Nigeria’s Big Own-Goal As President Buhari Opens 4 More Land Borders

Congratulations Nigeria: “Nigerian president Muhammadu Buhari has approved the reopening of four additional land borders, three years after they were closed. The approval was announced through a circular signed by El Edorhe, deputy comptroller-general of Nigerian Custom Service (NCS), on behalf of his principal.” I never supported that land border closure (if it is broken, fix it!) because the bad actors causing troubles in Nigeria NEVER have to use them. A vast domain of the national border is porous, meaning that closing the few legal borders could not have changed any trajectory on handling insecurity. 

But the land border closure was significantly impactful in many other ways. First, before the land border closure, banditry was not an issue. Of course, Boko Haram was there. But with the land border closure, we truncated decades, if not centuries, of trade routes, across the nation, distorting commerce at scale. The implication is massive: poverty rose.
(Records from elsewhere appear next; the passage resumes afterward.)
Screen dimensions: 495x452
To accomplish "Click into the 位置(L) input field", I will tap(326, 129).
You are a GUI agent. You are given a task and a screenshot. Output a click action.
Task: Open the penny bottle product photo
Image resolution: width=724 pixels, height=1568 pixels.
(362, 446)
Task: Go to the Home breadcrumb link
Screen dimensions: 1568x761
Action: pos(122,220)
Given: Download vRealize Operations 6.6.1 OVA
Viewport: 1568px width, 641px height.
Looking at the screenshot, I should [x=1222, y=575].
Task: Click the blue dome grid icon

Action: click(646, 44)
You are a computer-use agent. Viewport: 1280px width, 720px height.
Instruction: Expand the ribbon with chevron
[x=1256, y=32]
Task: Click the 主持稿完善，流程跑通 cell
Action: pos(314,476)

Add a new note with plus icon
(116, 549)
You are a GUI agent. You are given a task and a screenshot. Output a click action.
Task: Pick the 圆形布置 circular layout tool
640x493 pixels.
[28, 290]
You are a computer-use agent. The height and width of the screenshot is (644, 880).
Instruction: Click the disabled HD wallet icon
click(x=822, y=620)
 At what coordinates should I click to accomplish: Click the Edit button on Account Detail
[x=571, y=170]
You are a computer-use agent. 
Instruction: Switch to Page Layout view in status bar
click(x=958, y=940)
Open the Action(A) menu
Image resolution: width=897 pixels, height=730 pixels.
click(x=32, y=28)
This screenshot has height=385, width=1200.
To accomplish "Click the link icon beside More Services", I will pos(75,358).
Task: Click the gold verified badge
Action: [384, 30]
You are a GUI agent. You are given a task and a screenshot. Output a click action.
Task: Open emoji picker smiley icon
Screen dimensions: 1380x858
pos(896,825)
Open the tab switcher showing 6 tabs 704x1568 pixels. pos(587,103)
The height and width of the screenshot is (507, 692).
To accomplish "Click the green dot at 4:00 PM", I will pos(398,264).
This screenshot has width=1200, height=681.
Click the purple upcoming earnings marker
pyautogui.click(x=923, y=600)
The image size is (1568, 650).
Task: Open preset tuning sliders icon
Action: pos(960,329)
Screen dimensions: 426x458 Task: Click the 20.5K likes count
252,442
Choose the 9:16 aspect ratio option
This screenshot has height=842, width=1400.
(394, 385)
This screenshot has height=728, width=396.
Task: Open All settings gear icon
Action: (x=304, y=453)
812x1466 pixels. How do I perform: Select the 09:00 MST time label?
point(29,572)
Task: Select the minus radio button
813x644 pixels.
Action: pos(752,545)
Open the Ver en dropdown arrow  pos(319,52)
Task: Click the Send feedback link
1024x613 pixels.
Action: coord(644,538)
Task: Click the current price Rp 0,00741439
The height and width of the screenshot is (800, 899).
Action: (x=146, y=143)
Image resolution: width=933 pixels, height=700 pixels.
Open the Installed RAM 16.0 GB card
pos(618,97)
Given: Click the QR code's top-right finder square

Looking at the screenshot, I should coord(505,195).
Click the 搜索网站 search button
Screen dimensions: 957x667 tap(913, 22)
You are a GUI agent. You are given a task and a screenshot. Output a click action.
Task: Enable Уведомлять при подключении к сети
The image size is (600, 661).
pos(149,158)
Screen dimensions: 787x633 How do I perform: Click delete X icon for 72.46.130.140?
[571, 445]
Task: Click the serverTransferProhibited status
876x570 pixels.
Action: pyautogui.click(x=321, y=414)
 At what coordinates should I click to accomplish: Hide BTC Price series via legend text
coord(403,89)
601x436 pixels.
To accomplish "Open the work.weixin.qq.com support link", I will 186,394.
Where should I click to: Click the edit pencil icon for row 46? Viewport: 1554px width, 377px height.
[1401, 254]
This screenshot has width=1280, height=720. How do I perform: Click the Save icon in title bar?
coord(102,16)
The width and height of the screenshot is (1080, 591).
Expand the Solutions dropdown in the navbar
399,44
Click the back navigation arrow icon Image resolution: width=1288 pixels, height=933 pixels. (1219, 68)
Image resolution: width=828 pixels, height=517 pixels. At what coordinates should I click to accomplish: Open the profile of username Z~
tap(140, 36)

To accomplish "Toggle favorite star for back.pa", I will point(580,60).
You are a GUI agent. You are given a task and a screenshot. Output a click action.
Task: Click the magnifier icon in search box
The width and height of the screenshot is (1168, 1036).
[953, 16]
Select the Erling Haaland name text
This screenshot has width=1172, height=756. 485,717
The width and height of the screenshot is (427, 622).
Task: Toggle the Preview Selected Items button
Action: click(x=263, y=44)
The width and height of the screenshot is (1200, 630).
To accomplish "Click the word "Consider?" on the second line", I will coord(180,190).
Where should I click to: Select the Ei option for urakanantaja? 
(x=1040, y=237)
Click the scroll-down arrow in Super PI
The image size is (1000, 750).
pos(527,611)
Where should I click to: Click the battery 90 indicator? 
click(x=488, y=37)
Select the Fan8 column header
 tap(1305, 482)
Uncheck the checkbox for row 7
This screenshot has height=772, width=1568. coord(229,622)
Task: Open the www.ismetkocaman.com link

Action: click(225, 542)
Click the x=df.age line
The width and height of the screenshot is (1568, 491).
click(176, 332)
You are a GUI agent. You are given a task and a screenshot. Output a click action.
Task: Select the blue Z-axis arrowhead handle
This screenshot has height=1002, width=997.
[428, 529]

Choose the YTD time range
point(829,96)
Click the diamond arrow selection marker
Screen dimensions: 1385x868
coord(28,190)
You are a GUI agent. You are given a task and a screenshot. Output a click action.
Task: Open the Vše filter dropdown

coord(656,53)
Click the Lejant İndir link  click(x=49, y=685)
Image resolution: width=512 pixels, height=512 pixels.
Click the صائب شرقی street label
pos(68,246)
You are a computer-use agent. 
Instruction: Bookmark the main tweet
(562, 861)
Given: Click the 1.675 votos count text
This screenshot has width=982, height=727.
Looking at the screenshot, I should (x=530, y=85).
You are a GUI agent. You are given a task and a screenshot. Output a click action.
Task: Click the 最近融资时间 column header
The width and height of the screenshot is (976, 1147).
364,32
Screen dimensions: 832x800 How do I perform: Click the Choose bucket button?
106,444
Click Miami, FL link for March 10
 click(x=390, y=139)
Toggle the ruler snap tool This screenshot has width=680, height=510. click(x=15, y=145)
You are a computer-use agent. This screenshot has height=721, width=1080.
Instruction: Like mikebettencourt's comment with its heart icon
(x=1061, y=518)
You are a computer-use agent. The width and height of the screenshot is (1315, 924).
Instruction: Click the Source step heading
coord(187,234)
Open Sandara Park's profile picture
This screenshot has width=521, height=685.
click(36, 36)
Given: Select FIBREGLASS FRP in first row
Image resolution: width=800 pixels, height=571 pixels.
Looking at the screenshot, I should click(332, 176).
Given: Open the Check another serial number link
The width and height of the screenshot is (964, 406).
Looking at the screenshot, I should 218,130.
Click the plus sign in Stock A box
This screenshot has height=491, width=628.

From my non-scientific data, I posit that EVERY community in Nigeria was severely affected. How? Merchants lost their businesses and that affected trade in communities, and most rural areas. As that happened, poverty rose. Most small manufacturers who serve neighbouring markets folded. As those entities struggled, the ripple effect, created a monster that is called “banditry” now, which rose out of penchant for economic survival before it metamorphosed into pure criminality.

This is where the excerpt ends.